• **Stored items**
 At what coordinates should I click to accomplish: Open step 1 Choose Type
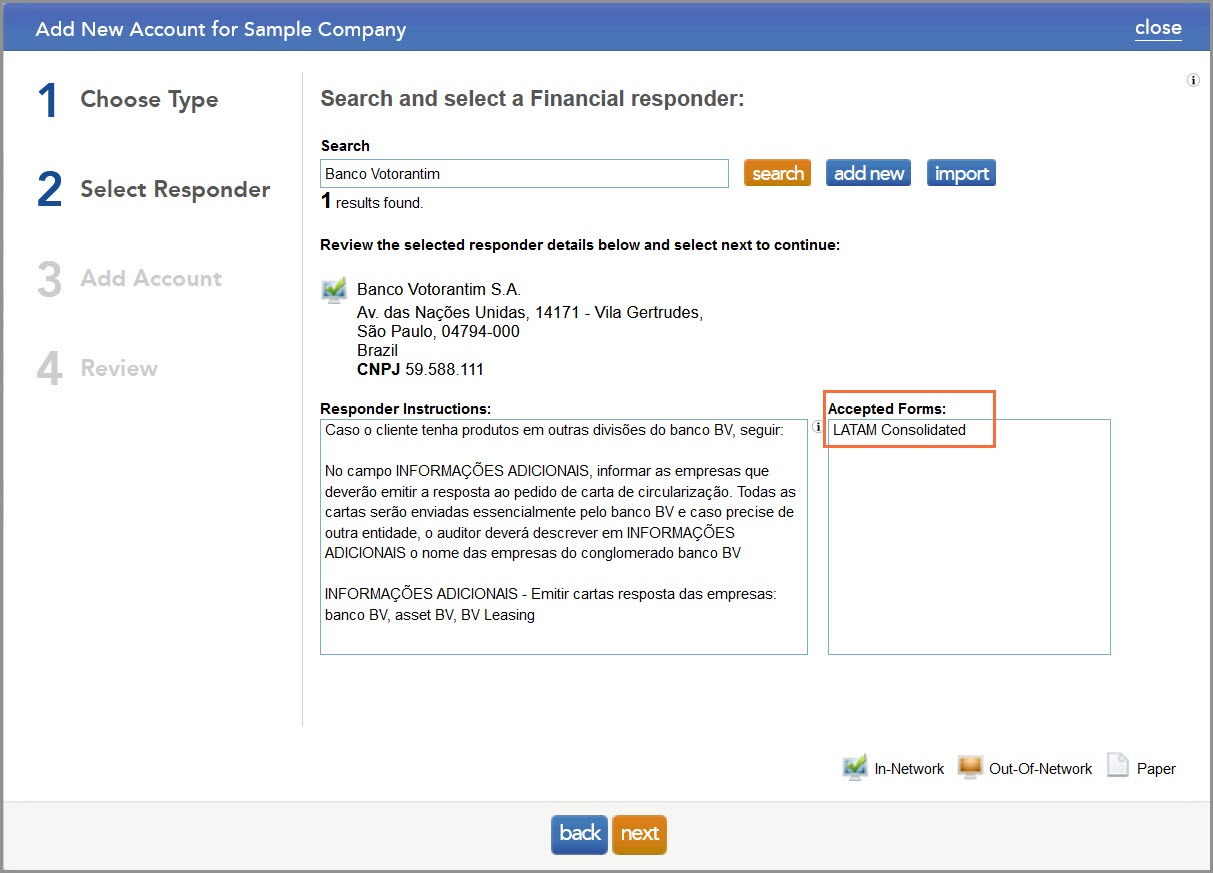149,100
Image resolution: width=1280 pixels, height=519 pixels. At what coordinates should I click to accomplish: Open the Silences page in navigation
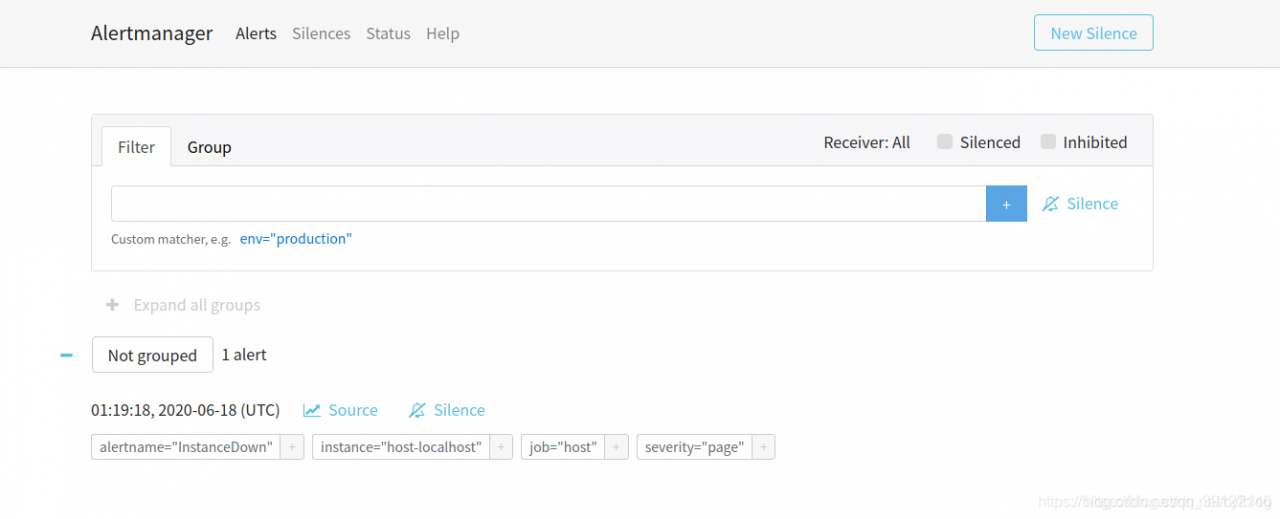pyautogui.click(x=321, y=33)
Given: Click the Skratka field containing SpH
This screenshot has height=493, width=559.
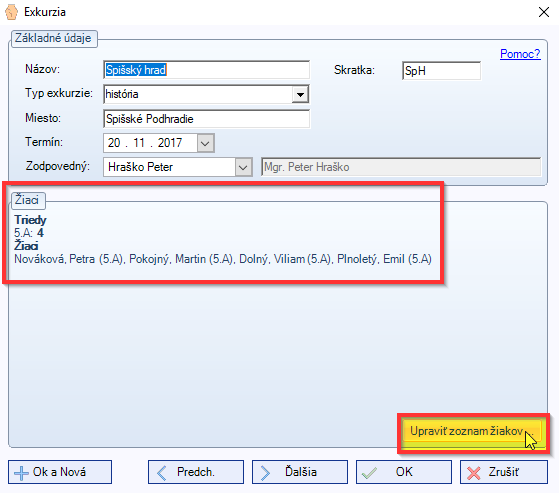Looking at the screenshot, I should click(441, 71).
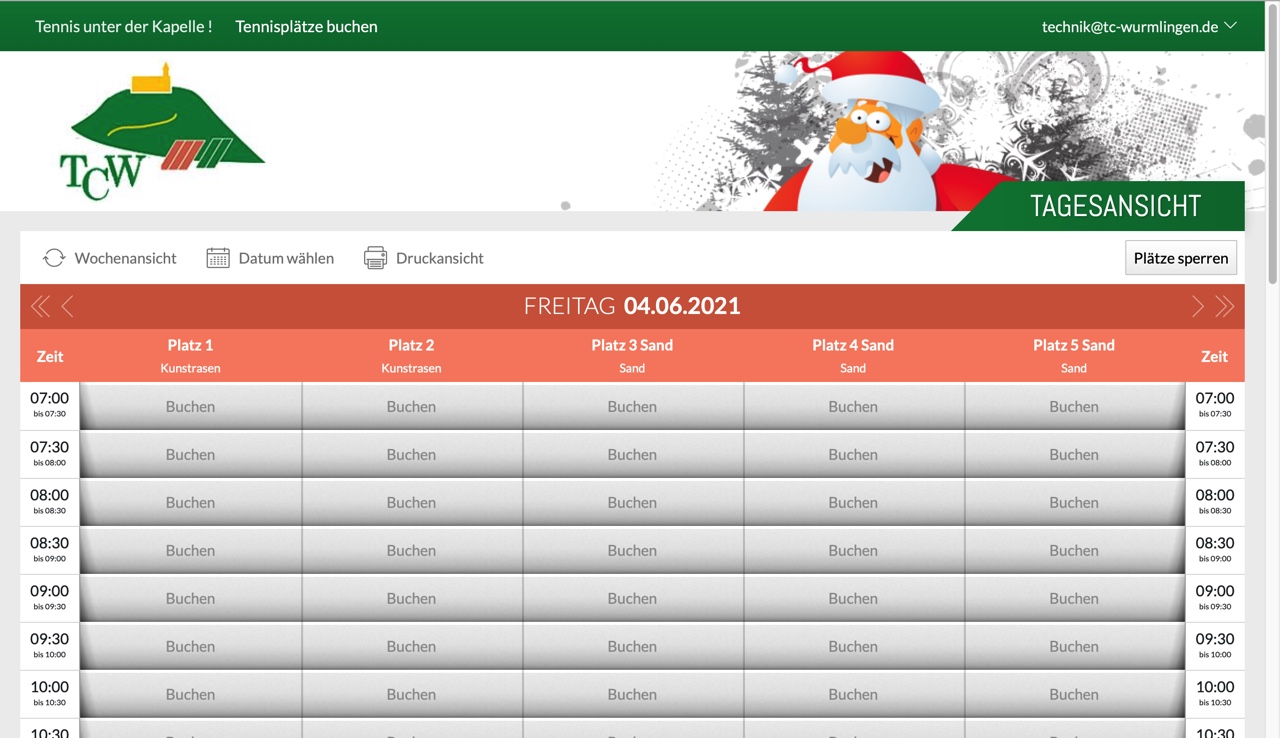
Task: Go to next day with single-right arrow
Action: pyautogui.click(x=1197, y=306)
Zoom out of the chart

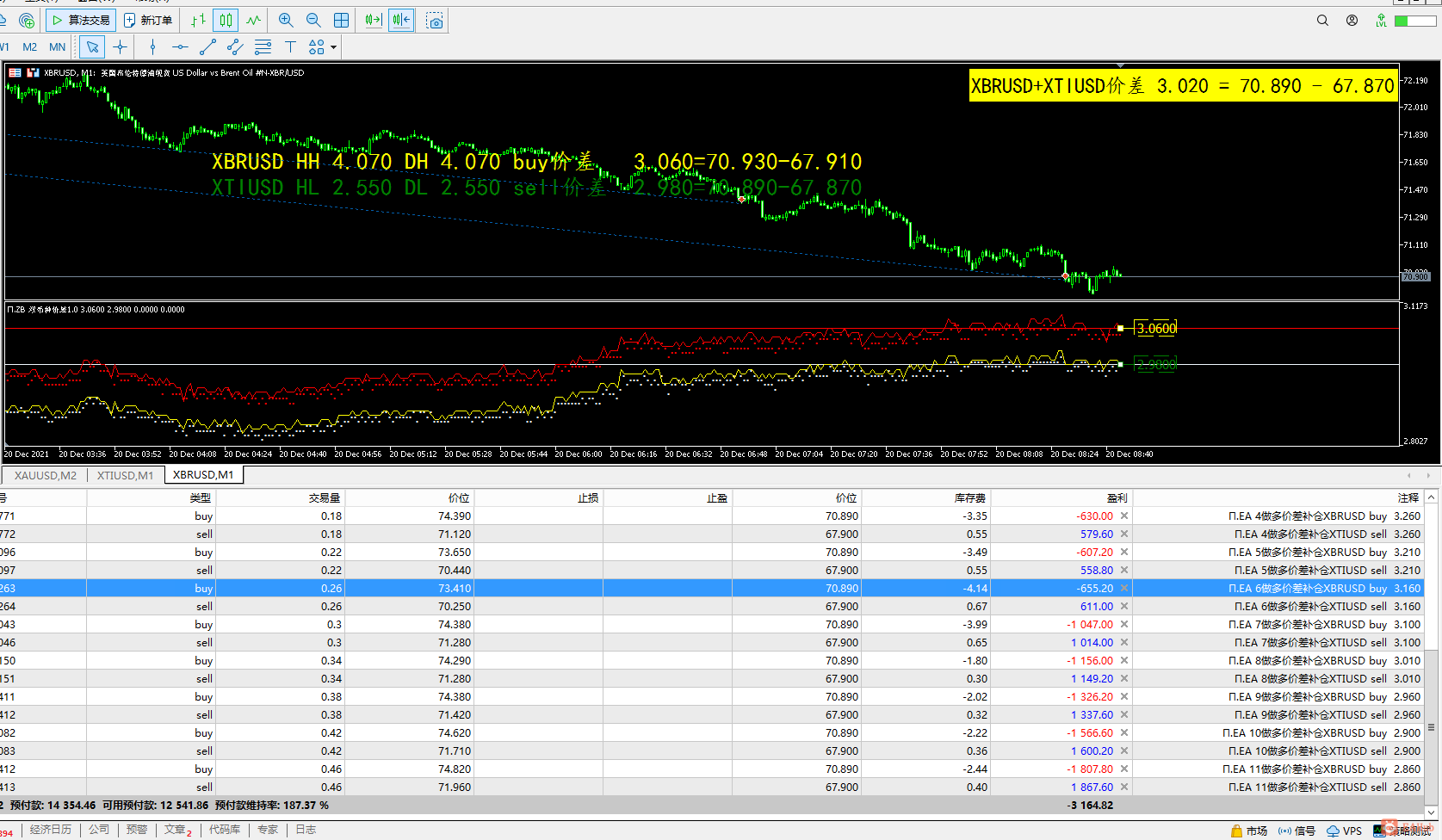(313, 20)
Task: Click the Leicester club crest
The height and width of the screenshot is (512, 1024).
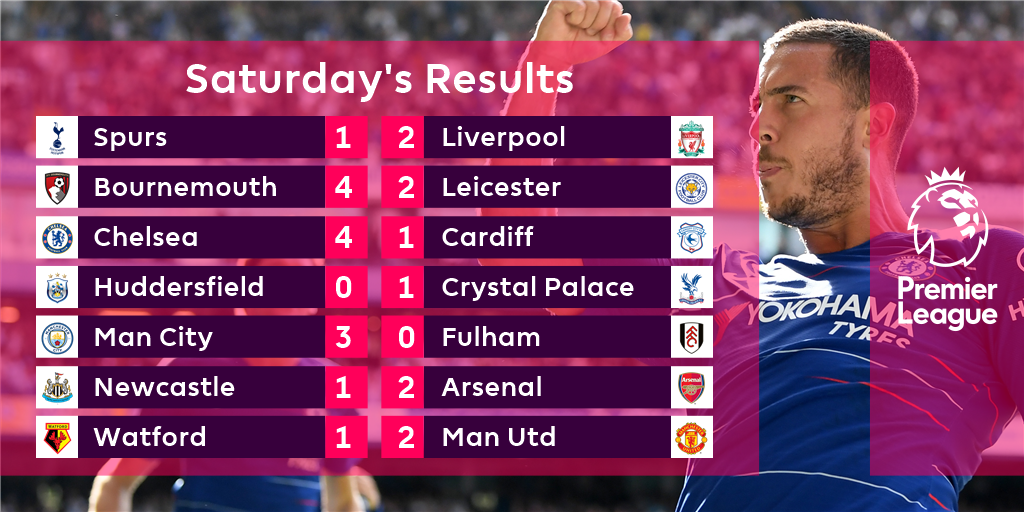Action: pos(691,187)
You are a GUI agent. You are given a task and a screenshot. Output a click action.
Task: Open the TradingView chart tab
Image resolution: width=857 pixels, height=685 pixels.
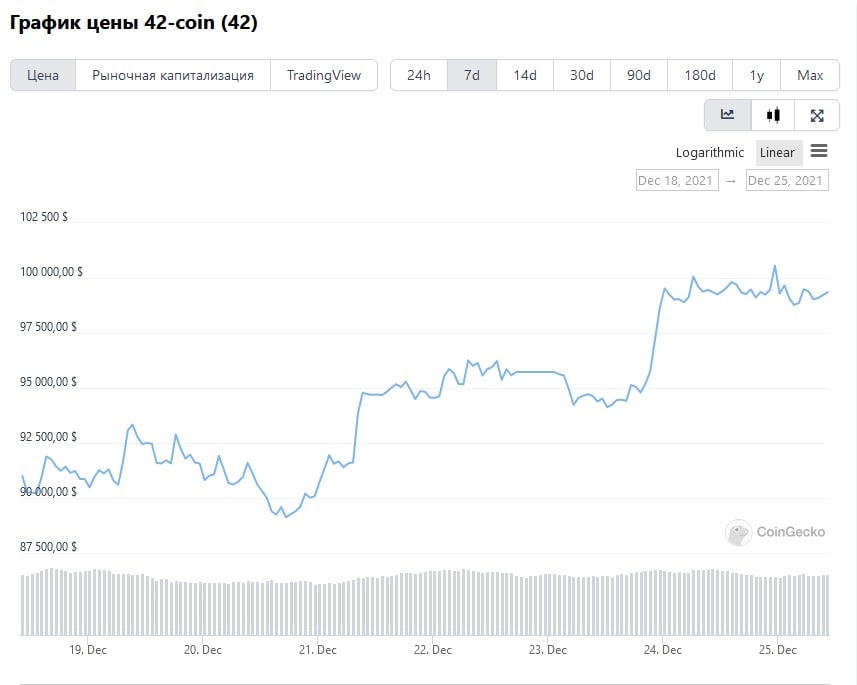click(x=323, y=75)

• **Problem to work on**
Return exactly the lines that begin with the one containing "Zoom out of the chart" and end with the final line of the data above; include no pictures.

• **Written answer**
Zoom out of the chart

(313, 20)
Task: Click the Leicester club crest
The height and width of the screenshot is (512, 1024).
Action: pos(691,187)
You are a GUI agent. You are given a task and a screenshot. Output a click action.
Task: Open the TradingView chart tab
Image resolution: width=857 pixels, height=685 pixels.
click(x=323, y=75)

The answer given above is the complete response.